If you look at my CPU fan speed while at 3.2GHz and 1.57v, you'll see that it was only running at 2500RPM.

Increase your voltage and see if it shows on CPUz. It won't because the top box in CPUz is the processor's factory settings (same as the 2.4GHz in your case, etc.). The bottom box is actuals and doesn't include voltage. Apparently you saw your mistake and had to reduce your core speed to avoid looking silly.

I could have reduced my voltage to stock so that CPUz and EasyTune showed the same number (as you did), but that wouldn't prove that the E6400 runs fine at that voltage without going anywhere near 80C. And that was the entire point of my post.

The E6400 will run stably at stock voltages with the stock fan @ 2.8GHz, which is an accurate comparison to your E6600 @ 3.0GHz. So I have no idea what you're trying to prove with this.

That heat graph doesn't prove a thing, other than the fact that a 120mm fan at 1300RPM cools better than an 80mm fan at 2930RPM. But, the heat sinks, mounting, and thermal paste all play a role in the result too.

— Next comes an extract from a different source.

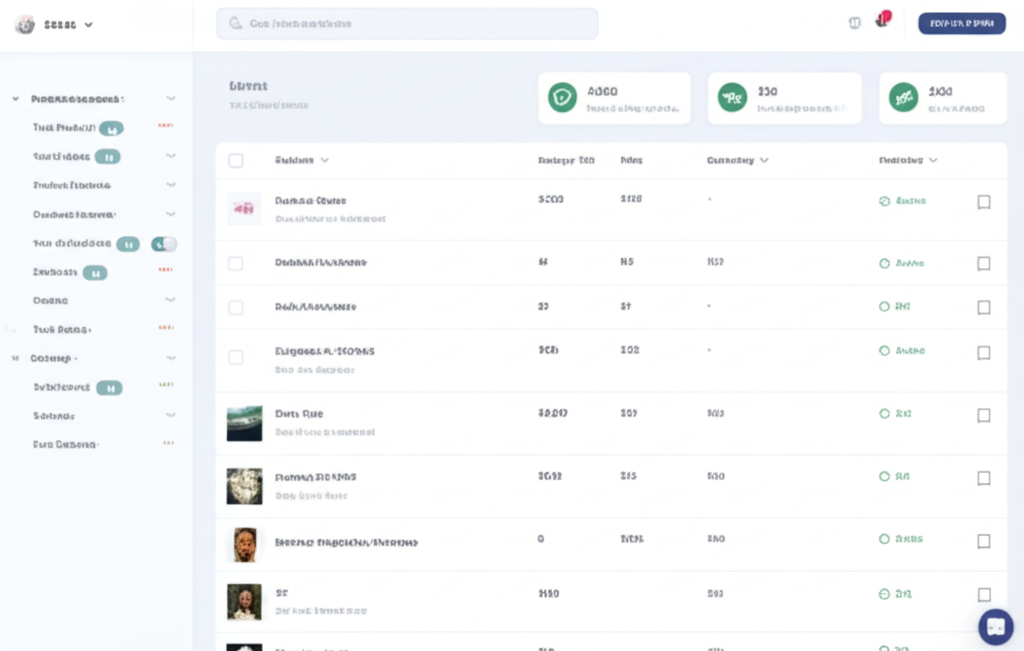Click into the search field at the top
Screen dimensions: 1024x651
tap(410, 23)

I suspect your CPU cooler chart's author tossed these fans on the CPU without allowing the thermal paste to set. It wouldn't really matter for a basic comparison between the coolers, as long as they were all seated correctly and use the same thermal paste. Or maybe it was crap paste to begin with, as we use Arctic Alumina. Otherwise I can't explain those poor results, and I sure can't duplicate them on our systems.

Just because an overclocked system starts and runs a few programs doesn't mean its stable. My system will boot at 3.2GHz with stock voltages too, and probably not error under normal circumstances. Big deal. I constantly benchmark so being stable is important. Run Prime95 for 24 hrs with stock voltages and no errors on a E6400 @ 3.2GHz and then I'll be impressed. It has to be run on both cores at the same time to give an accurate result. Anything short of that proves nothing. I'd have to see those screen shots to believe it. (You'll have to google how to run Prime95 on both cores at the same time as I can't be bothered explaining it nor looking it up for you.)

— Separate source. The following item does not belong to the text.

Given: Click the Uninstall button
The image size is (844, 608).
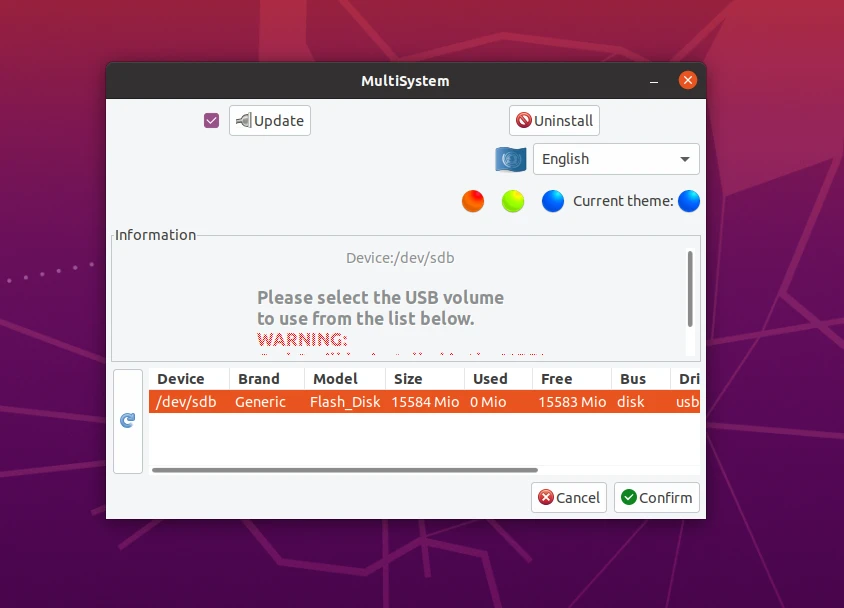Looking at the screenshot, I should (554, 121).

Oh wait, you don't have a E6400 to test. I guess you'll just have to take my word for it, or find someone who can prove me wrong, because you can't.

You either didn't understand my point about the video from the beginning or disagreed with it. Either way, I couldn't care less. I still feel the same about the video. It doesn't show anything special about that peltier cooler as is. I can come pretty close to that temp with my fan turned all the way up. And BTW, I didn't even have my back case fan connected for that screen shot.

Overclocking a C2D is nothing more than raising FSB, and vcore voltage at some point, and if you go high enough MCH voltage at some point (although most people won't get that far unless they have a very good motherboard). Anyone can do it. Making your system stable, and proving it to be so is a little more complicated.

I've owned a custom computer business for over 6 years now. I've built hundreds of systems and overclocked more than I can count. I posted my results to show that they don't jive with your statements. Even with the evidence staring you in the face, you refuse to accept the results. I'm fine with you thinking whatever you want because I'm less than impressed with your knowledge and your manners.

Have a nice day. :-)
April 30, 2007 2:19:00 AM

Quote:


Increase your voltage and see if it shows on CPUz. It won't because the top box in CPUz is the processor's factory settings (same as the 2.4GHz in your case, etc.). The bottom box is actuals and doesn't include voltage. Apparently you saw your mistake and had to reduce your core speed to avoid looking silly.



ok, you are more stupid than i thought. It's 3:18 pm here. tomorrow morning you'll have a screenshot with cpuz voltages. I won't even waste my time reading the rest of your post
April 30, 2007 1:18:25 PM

as you can see and I said above, cpuz and everest shows actual and real vcore, and only core temp shows stock.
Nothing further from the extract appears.